Multimodal engines are those platforms that understand language from speech as well as text, and they can generate translations into either or both.
SeamlessM4T can perform speech-to-text, speech-to-speech, text-to-speech, and text-to-text translations for up to 100 languages depending on the task.
“Compared to approaches using separate models, SeamlessM4T’s single system approach reduces errors and delays, increasing the efficiency and quality of the translation process,” Meta said.
“This enables people who speak different languages to communicate with each other more effectively,” it added.
AI-driven translation industry is booming.
The global machine translation market size is expected to reach almost $4.1 billion in 2030 from $812.6 million in 2021, according to India-based Acumen Research and Consulting.

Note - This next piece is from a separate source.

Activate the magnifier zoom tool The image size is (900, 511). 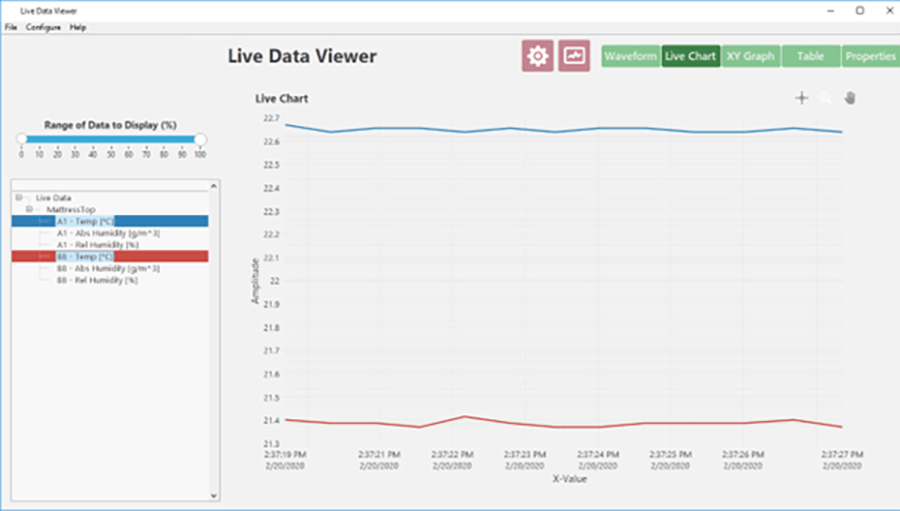[x=826, y=98]
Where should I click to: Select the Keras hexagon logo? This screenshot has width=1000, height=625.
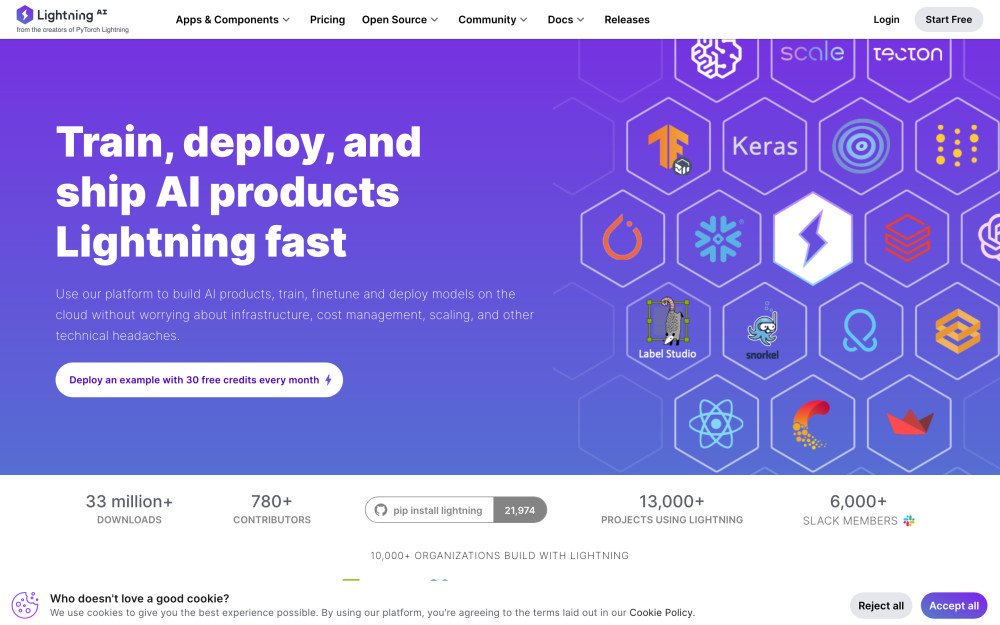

Machine translation is the process of translating text or speech from one language into another using software.
Meta said it is publicly releasing SeamlessM4T under a research licence to allow researchers and developers to build on this work. It has also released the metadata of SeamlessAlign, the biggest open multimodal translation data set to date, totalling 270,000 hours of mined speech and text alignments.
The new translation engine comes with speech recognition ability for nearly 100 languages. It can perform speech-to-text translation for almost 100 input and output languages. Speech-to-speech translation can be done in nearly 100 input languages and 36 (including English) output languages.
Additionally, it can do text-to-text translation for nearly 100 languages and text-to-speech translation for around 100 input languages and 35 (including English) output languages.
Meta said SeamlessM4T is part of its efforts to create a universal translator.
Last year, Meta released No Language Left Behind (NLLB), a text-to-text machine translation model that supports 200 languages. It has been integrated into Wikipedia as one of the translation providers.
In October, it released its first speech-to-speech translation system for spoken languages. Developed under Meta’s Universal Speech Translator project, the system focuses on developing AI systems that provide speech-to-speech translation across all languages.
Earlier this year, the company revealed Massively Multilingual Speech, which provides speech recognition, language identification and speech synthesis technology across more than 1,100 languages.
“SeamlessM4T draws on findings from all of these projects to enable a multilingual and multimodal translation experience stemming from a single model, built across a wide range of spoken data sources with state-of-the-art results,” Meta said.
SeamlessM4T also comes with code-switching ability. It happens when a multilingual speaker uses more than one language while speaking. It lets the engine to automatically recognise and translate more than one language when mixed in the same sentence.